OP, can you talk to her about her previous friends. Was she happier then? Did they make her laugh? Are they really nice girls who would accept her back into the fold?

bettercallsally · 01/04/2015 10:40

Confused - have spoken to her about her previous friends. Some would accept her back but DD doesn't want to. She calls them boring. She said she is happier now.

OP posts:
FishCanFly · 01/04/2015 10:41

I understand that. However, selling or supplying alcohol to minors is illegal. I'd go for the source.

ConfusedAuthor · 01/04/2015 10:47

She's confusing happiness with excitement and adrenaline rushes.

Do you know any older girls she could talk to? Any cousins or daughters of your friends that could have a word with her?

bettercallsally · 01/04/2015 10:52

Confused - have spoken to her about her previous friends. Some would accept her back but DD doesn't want to. She calls them boring. She said she is happier now.

OP posts:
Pyjamasandwine · 01/04/2015 10:58

Arnt they a bloody nightmare!

Agree she's flirting with the wild side here and sure we can all understand that.

However at 14 she's still very young and you have more control than over a 16 year old.

My advice is be firm. Tell her straight she's being a prat and these so called friends arnt the best.

You might have a fight in your hands here but keep strong. 14 is the worst age I think as no sense at all.

Could you strong arm her to invite one of the old friends around?

Pyjamasandwine · 01/04/2015 10:59

Second older girls/cousins to help if sny.

bettercallsally · 01/04/2015 11:08

Confused - have spoken to her about her previous friends. Some would accept her back but DD doesn't want to. She calls them boring. She said she is happier now.

OP posts:
bettercallsally · 01/04/2015 11:11

Have told her today that she can have a friend round, I listed friends she could ask - all of them from her old group. She hasn't responded to me as yet!

OP posts:
Pyjamasandwine · 01/04/2015 11:14

Keep firm, keep communicating.

Pyjamasandwine · 01/04/2015 11:17

Also point out to her that these old friends will move on too and she will be left on her own if she isn't careful. Or their parents might see her as a bad influence.

Worth a try.

hellsbellsmelons · 01/04/2015 11:27

It's so hard.
My DD went through this stage.
She seemed to attract the 'bad crowd' and mix with them.
Even when she went to live abroad.

It is of no consolation now but she is a lovely hard working 17 YO.
With a nice boyfriend and 2-3 good jobs that keep her busy and away from the muppets (as we like to call them)
I too am a single parent and it was very hard but they do come out the other side (most of the time)

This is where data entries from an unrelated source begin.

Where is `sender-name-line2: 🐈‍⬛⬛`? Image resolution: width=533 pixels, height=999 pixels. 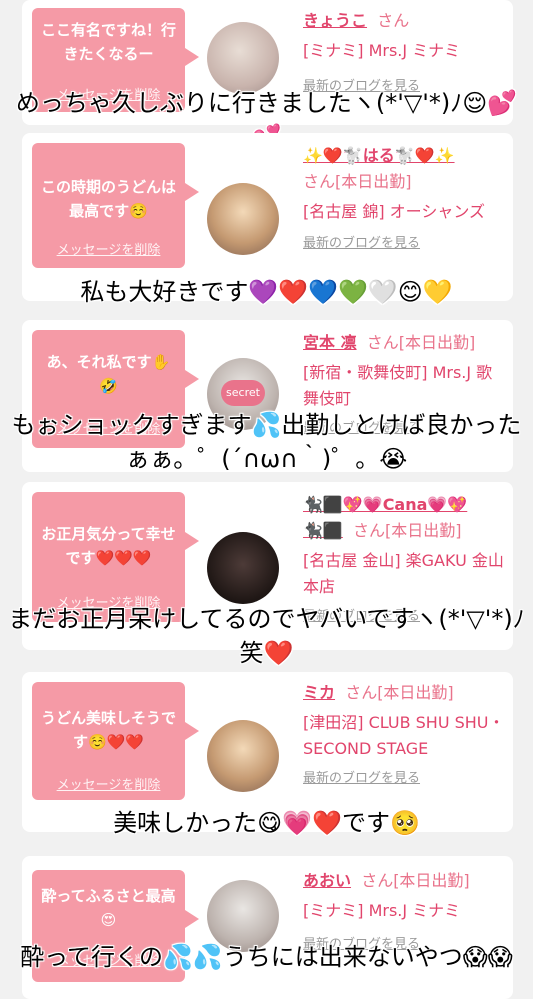
sender-name-line2: 🐈‍⬛⬛ is located at coordinates (323, 530).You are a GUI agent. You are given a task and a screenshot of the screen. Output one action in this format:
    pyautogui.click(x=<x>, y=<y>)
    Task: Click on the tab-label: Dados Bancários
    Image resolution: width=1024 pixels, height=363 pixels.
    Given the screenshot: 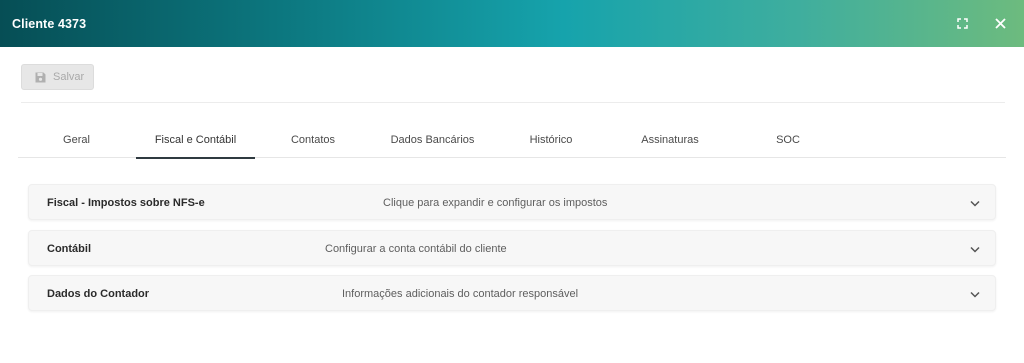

Just keep reminding her that it's illegal and make sure she doesn't have sleep overs at the wrong persons house.
I always had the mothers phone numbers and I always dropped her off and collected her.

I knew when she was lying. It's a mothers instinct and I would always get her back if she was somewhere she wasn't supposed to be.
Threat of police calls usually meant she told me pretty damn quickly where she was.

I usually had them round my house as much as possible.
At least I could monitor and keep an eye on it all.
Thank god I was considered a 'cool mum' so they didn't mind being at my house.
You can't make her have friends if she doesn't want them.

Keep them all as close as possible.

Good luck - you are in for a rough couple of years but 'this too shall pass'!